Background: Prader-Willi syndrome (PWS) is characterised by hyperphagia with childhood-onset obesity. Strict dietary supervision and restriction is integral to prevent weight gain, but limited data are available to guide intensive weight loss interventions (VLED, pharmacotherapy, bariatric surgery) in this population. The aim of this study was to evaluate the safety, tolerability and efficacy of intensive weight loss interventions in individuals with PWS.
Methods: A retrospective audit was undertaken of individuals with PWS attending the Austin Health Weight Control Clinic between July 2005-April 2021. Main outcome measures of intensive weight loss interventions (VLED, pharmacotherapy) were duration of use, weight outcomes, and adverse effects.
Results: Data were available for 18 individuals, of whom 14 were treated with intensive weight loss interventions. Mean body weight at baseline was 96.8 kg (BMI 40.8 kg/m2). Mean weight loss during VLED (n=7) was 11.7 kg over 132 weeks, though did not result in weight loss in two individuals. Combination pharmacotherapy was most commonly prescribed. Mean weight loss with phentermine-topiramate (n=7) was 16.2 kg over 56 weeks.

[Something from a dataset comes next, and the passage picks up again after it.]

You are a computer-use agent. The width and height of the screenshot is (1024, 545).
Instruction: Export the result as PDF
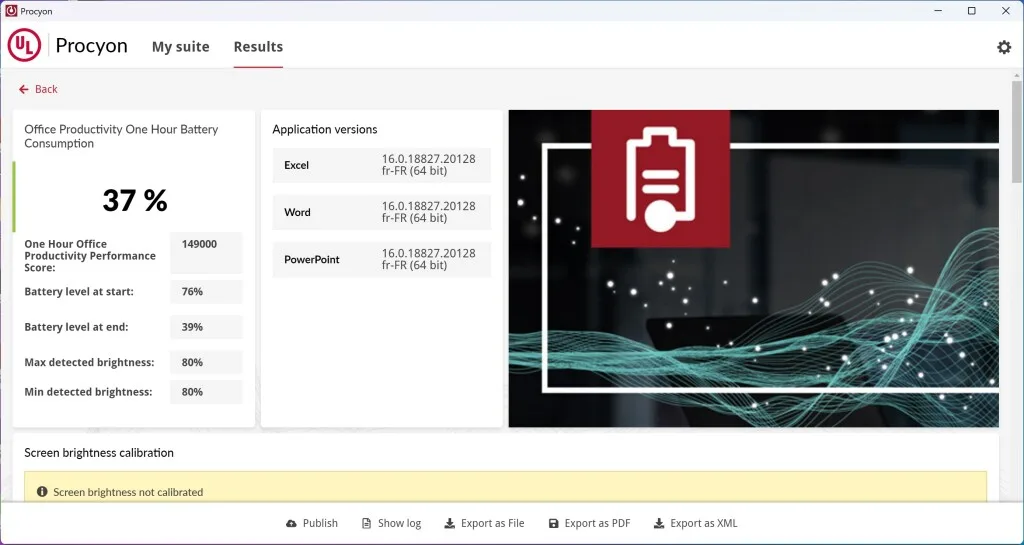[x=589, y=523]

Mean weight loss with liraglutide 0.6-3mg (n=7), prescribed with topiramate in 3 individuals, was 14.9kg over 138 weeks. Weight loss was documented in 5 of 7 individuals treated with liraglutide. Naltrexone-bupropion resulted in weight loss in 2 of 4 individuals. Five individuals discontinued pharmacotherapy due to adverse effects (phentermine: psychosis, insomnia; topiramate: rash, depression, memory impairment). Five individuals maintained >10% weight loss at last follow-up. Non-adherence with prescribed regimen resulted in weight regain; mean weight at last follow-up was 98.4 kg (BMI 41.3 kg/m2). No individual underwent bariatric surgery.
Conclusions: VLED and pharmacotherapy can be successfully utilised in some individuals with PWS though non-adherence results in substantial weight regain. Adverse effects were ascribed to phentermine and topiramate and resulted in discontinuation, whereas liraglutide was well-tolerated in this population.